Assigned task: Starting at the line that contains "Where should I" in the listing below, write out every line word for word until you have written the line that contains "The height and".

[Records supplied — start]

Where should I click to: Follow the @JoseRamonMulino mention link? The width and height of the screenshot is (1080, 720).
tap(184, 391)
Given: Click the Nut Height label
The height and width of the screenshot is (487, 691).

[Records supplied — finish]
[Records supplied — start]

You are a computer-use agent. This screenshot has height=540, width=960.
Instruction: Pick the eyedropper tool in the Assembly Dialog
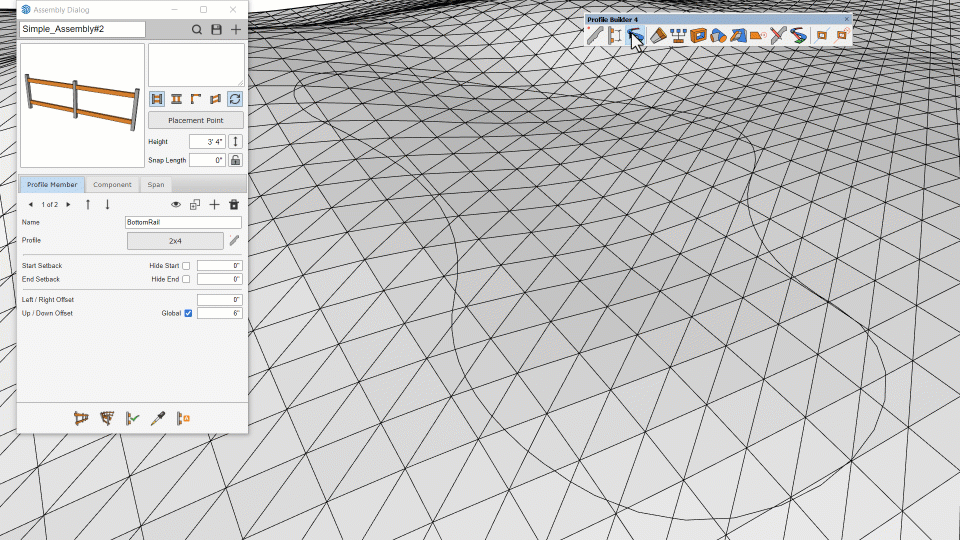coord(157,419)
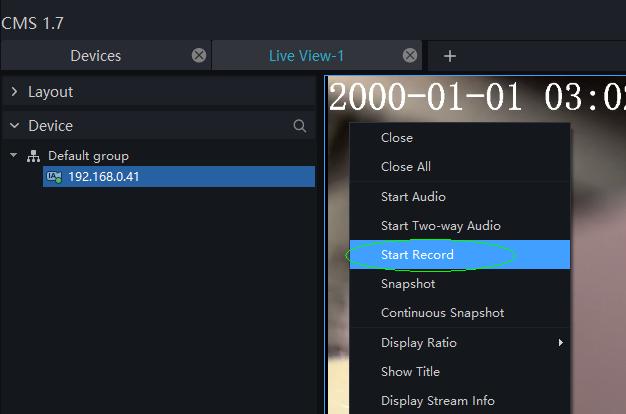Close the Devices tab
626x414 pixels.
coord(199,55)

[Records supplied — finish]

Task response:
Where should I click to: Follow the @JoseRamonMulino mention link? The width and height of the screenshot is (1080, 720).
tap(184, 391)
Given: Click the Nut Height label
The height and width of the screenshot is (487, 691).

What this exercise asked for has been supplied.